This is the reason why Chinese products are beating everyone else, and it's also a reason why we need to impose tariff on Chinese products made by workers in inhumane working conditions, e.g. 996.
It really isn’t… Chinese products are beating everyone else because their labor costs are cheaper, period. In the case of newer industries like electric cars, because they are heavily subsidized by the state. I won’t get into the debate of whether this needs to be protected against… Possibly, but a very complex topic. According to the article 996 applies mostly to software products where America is still absolute king of the hill.
I don't think this is true? And the trend seems to be down. Looking around me, my car, phone, home appliances, and most of my furniture were not made in China. My Macbook probably was, but I just read that Apple is moving some production to other countries (like Vietnam).

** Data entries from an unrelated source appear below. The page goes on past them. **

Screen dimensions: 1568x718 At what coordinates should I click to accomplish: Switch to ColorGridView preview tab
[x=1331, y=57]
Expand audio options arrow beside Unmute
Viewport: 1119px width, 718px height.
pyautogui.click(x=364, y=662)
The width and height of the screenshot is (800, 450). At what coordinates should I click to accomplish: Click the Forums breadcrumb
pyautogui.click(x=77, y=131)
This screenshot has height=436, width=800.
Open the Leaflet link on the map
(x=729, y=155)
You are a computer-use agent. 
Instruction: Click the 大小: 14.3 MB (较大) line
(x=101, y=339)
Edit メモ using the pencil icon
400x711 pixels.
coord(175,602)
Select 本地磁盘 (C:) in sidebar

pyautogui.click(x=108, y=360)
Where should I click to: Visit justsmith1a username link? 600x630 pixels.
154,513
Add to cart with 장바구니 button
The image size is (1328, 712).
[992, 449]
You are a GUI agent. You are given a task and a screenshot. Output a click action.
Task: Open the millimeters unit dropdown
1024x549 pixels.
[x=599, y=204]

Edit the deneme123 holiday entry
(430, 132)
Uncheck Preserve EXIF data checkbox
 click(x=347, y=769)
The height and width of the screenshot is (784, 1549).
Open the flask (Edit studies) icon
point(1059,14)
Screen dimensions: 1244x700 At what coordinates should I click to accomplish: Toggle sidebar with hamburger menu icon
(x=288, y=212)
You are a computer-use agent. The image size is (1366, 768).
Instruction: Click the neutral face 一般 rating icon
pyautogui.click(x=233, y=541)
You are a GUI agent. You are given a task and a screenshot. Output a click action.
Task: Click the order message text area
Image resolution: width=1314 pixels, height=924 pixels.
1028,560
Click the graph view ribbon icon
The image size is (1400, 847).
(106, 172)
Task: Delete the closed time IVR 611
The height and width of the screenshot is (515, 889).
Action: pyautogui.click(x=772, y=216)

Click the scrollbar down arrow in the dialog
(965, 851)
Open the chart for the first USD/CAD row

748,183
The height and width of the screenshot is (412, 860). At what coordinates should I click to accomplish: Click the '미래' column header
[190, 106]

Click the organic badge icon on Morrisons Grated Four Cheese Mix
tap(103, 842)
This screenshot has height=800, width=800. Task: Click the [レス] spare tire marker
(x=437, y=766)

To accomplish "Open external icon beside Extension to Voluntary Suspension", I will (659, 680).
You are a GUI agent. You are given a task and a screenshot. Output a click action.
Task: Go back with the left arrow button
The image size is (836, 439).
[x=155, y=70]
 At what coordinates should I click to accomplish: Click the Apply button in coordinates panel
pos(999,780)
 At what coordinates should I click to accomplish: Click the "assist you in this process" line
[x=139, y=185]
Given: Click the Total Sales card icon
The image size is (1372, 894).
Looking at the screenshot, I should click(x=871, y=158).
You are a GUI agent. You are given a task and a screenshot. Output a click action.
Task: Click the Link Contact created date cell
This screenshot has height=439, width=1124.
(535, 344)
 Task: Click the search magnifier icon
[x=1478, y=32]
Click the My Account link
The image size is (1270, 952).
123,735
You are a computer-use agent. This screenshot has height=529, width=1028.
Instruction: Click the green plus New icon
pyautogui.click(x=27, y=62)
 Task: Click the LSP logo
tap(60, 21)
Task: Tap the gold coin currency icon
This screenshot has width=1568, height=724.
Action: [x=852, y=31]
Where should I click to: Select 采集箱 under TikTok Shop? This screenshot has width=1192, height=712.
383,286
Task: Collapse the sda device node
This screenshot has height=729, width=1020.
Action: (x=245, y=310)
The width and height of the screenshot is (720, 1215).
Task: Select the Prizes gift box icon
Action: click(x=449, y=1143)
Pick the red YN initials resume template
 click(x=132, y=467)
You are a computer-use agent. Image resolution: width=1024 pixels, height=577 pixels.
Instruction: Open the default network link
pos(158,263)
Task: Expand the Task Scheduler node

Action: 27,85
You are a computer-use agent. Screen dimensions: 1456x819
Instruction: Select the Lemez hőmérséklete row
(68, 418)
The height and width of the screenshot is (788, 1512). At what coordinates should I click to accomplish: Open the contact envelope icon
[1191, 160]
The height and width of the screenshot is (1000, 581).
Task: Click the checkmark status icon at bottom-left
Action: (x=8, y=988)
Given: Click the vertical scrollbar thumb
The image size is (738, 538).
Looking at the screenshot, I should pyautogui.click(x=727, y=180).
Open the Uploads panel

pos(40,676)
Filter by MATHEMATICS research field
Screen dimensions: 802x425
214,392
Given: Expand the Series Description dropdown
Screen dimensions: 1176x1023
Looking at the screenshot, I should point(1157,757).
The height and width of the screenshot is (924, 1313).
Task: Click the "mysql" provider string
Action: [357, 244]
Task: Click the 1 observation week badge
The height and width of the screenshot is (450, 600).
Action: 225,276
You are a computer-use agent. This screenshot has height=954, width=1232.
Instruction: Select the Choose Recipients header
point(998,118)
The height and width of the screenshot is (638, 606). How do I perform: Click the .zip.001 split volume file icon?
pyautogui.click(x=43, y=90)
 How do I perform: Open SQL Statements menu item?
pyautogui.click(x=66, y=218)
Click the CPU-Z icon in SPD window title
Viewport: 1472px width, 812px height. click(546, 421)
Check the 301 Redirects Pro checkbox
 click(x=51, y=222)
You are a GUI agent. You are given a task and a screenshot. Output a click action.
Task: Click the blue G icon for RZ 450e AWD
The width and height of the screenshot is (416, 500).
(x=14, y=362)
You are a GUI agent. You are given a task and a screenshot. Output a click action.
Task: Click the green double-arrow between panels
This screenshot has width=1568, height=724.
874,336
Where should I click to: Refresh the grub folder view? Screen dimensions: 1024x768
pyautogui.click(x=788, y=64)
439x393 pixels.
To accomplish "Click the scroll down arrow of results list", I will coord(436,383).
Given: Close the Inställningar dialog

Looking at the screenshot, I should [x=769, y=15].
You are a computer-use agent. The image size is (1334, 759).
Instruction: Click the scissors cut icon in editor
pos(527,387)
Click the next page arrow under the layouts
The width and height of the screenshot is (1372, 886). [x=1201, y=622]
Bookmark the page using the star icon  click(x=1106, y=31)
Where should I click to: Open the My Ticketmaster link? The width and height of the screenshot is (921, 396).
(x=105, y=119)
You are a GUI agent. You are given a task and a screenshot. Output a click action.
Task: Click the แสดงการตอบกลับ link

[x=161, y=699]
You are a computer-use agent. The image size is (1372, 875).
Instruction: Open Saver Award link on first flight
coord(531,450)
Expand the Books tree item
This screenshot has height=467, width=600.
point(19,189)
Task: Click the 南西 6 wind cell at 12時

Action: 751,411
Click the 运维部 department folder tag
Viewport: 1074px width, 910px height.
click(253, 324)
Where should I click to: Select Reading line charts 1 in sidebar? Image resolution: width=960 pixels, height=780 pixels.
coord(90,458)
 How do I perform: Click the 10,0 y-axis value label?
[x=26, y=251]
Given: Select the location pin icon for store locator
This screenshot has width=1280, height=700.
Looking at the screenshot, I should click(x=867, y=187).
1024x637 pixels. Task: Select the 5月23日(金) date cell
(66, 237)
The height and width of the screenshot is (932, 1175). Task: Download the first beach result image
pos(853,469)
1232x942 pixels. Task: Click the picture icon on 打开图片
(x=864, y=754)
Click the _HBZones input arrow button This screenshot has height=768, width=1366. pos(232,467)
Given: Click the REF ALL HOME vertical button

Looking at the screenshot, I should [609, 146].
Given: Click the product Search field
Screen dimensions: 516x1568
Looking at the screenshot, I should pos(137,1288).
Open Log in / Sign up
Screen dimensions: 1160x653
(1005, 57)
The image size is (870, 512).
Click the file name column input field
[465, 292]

A lot of random things I own like hand tools were made in China, but they tend to be relatively low-technology products commonly manufactured in many places.
I could be an outlier; certainly there are many electronics items (screens, gaming devices, phones, etc) made in China. But it's not obvious that they're "beating" the competition. Would love to see meaningful statistics.
Yep. Labor laws that can be bypassed by outsourcing+importing are a complete joke, this was known when they were passed, and the resulting "compromise" reflects the reality of who was actually in charge. We need to fix this, but we'll have the same opponents as we had before, so it will be an uphill battle.
It would be pretty funny to see Capitalist America twist Communist China's arm into un-fucking their labor relations. The irony would be palpable. Alas, this is going to be one hell of a tough sell in Capitalist America precisely because we are Capitalist.
> Labor laws that can be bypassed by outsourcing+importing are a complete joke,
All labor laws can be bypassed by importing; it's a natural economic consequence of https://en.wikipedia.org/wiki/Factor_price_equalization . Only restrictions on trade can slow the equalisation of wages across two countries.
What's wrong with restrictions on trade? Alexander Hamilton's 1791 Report on Manufactures spells out why they are so damn important, and this line of thinking ruled American policy for the next 150 years. America industrialized itself using protectionism. It's trade liberalization that is the recent anomaly, although it has now run for enough decades that its promise of "better for everyone, honest!" can be evaluated against reality. The results are in: the benefits accrued to capital, who saw a many-fold return on their assets, and the costs accrued to labor, who saw stagnant wages for decades.
If you want the macroeconomics assessed in detail and the usual apologetics evaluated against evidence, I refer you to "Trade Wars are Class Wars" by Klein and Pettis.